Annual film festival in California

The Newport Beach Film Festival (NBFF) is an annual film festival in Newport Beach, California, typically held in late April. In 2022, it was announced that the festival had permanently changed its date to be held in October, as the festival began positioning itself for Oscar season.

==History==
Established in 1999 after the failure of an earlier film festival series in the same location, the Newport Beach Film Festival features World, North America, U.S. and West Coast premieres as well as International Spotlight Series celebrating foreign language films.

Notable attendees have included Jeannot Szwarc, Isidore Mankovsky, McG and Richard Sherman

In 2005, Will Ferrell was the honorary chair of a 'Youth Film Showcase.' In 2013, NBFF announced a new partnership with the Orange County Music Awards; which has produced the launch of the Music Video Showcase in the festival. 2013 was the first year this genre was included in the festival.

In 2014, the festival reported record attendance of about 54,000. In 2019, the festival opened with Luce and the closing night film was A Part of Water.

:: DATA PROVIDED ::
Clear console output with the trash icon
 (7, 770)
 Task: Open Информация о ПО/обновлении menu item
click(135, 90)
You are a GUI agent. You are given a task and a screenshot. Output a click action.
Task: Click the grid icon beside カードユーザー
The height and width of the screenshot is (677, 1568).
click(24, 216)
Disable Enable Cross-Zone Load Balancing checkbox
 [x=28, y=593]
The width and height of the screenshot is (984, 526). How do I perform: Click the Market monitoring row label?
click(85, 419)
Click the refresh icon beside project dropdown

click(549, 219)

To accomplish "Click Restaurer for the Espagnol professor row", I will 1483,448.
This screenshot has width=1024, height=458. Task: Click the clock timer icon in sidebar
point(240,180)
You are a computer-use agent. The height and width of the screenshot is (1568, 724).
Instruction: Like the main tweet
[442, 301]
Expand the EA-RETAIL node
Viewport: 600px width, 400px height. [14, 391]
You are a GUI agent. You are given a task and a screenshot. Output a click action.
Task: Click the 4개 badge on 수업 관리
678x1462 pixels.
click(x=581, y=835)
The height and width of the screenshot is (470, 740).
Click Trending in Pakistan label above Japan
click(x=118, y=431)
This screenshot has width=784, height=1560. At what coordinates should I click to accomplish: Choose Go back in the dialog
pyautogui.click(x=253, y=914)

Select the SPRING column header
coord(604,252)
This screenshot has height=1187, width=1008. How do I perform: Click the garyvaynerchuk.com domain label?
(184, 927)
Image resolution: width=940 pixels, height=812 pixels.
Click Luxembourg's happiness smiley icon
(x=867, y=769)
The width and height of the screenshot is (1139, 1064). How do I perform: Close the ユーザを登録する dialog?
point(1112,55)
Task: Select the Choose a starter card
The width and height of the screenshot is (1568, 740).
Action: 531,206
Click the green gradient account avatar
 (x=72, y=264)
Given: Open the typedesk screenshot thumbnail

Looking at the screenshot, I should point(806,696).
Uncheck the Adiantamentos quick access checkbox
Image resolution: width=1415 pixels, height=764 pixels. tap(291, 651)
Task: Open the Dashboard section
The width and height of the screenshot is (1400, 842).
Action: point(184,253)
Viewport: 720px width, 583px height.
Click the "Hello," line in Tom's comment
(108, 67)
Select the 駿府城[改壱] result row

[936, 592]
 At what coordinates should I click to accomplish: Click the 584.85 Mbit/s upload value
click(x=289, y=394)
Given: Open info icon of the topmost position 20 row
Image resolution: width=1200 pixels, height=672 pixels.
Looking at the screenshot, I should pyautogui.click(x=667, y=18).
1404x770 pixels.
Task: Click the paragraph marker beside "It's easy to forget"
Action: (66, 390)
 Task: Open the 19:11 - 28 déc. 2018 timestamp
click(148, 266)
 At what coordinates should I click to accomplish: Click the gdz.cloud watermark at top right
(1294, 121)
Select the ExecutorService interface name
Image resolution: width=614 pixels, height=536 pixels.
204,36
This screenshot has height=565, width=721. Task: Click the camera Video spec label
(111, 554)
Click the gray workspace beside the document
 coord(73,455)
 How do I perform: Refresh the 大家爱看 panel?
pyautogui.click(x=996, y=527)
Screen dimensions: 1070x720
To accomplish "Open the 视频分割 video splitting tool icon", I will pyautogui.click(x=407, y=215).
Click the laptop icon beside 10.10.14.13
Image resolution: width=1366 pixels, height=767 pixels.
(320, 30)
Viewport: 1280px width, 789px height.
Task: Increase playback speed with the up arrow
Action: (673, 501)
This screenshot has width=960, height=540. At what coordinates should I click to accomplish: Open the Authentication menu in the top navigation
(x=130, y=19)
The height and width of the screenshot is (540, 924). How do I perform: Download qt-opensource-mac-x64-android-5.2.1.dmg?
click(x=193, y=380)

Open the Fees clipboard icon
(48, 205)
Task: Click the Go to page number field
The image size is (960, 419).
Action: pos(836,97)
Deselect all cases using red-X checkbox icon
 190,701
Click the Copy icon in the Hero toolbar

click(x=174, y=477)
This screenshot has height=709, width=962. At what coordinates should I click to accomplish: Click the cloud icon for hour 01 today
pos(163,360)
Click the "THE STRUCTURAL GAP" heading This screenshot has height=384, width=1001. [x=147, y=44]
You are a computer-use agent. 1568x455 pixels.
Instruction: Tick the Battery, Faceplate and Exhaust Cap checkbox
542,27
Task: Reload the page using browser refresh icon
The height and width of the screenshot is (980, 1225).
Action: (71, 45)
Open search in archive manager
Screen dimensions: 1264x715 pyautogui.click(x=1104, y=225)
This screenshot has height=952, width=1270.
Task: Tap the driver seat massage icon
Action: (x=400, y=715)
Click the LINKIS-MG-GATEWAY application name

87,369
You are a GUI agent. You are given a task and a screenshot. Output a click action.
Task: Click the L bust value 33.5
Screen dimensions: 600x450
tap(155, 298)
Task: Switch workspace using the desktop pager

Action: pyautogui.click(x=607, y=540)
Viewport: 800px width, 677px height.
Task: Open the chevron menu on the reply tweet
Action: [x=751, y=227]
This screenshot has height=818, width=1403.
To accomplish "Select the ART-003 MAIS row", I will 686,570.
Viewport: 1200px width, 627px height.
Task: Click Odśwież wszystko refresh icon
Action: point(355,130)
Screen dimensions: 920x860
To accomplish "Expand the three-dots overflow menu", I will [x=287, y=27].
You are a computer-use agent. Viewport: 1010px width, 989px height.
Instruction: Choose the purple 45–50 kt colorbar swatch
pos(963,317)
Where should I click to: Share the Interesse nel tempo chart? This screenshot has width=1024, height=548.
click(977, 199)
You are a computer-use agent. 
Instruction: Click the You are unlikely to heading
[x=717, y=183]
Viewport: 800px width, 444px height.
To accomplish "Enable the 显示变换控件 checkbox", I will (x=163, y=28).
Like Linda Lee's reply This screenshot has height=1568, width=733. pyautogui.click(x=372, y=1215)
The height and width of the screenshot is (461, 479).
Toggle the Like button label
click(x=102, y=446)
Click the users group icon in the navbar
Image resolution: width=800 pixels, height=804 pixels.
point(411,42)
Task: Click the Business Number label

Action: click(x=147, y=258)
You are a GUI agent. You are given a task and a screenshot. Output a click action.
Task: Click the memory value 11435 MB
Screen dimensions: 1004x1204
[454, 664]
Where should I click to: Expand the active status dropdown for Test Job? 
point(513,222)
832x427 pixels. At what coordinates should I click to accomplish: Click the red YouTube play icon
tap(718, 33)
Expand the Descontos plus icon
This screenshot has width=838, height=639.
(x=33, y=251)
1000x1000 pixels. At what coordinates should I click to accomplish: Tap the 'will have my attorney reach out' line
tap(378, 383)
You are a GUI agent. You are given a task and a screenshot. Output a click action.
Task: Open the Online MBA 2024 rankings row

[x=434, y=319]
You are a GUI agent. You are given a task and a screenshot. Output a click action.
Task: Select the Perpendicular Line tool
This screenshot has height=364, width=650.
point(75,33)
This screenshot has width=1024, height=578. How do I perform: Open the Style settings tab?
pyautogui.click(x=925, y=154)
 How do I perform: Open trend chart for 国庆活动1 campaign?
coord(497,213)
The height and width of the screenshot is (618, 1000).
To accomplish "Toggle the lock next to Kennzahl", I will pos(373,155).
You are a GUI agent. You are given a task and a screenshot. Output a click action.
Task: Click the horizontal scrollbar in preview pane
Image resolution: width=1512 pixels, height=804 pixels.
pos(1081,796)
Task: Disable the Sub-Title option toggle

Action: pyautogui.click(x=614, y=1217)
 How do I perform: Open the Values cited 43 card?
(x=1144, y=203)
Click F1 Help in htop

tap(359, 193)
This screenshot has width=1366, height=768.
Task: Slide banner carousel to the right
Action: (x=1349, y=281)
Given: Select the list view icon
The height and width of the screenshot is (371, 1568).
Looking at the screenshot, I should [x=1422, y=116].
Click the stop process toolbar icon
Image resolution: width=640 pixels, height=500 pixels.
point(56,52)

:: WORK ITEM ::
Please set down everything in the Newport Beach Film Festival text above from "The Newport Beach Film Festival (NBFF)" down to "foreign language films.", copying it word for word.

:: WRITTEN REPLY ::
The Newport Beach Film Festival (NBFF) is an annual film festival in Newport Beach, California, typically held in late April. In 2022, it was announced that the festival had permanently changed its date to be held in October, as the festival began positioning itself for Oscar season.

==History==
Established in 1999 after the failure of an earlier film festival series in the same location, the Newport Beach Film Festival features World, North America, U.S. and West Coast premieres as well as International Spotlight Series celebrating foreign language films.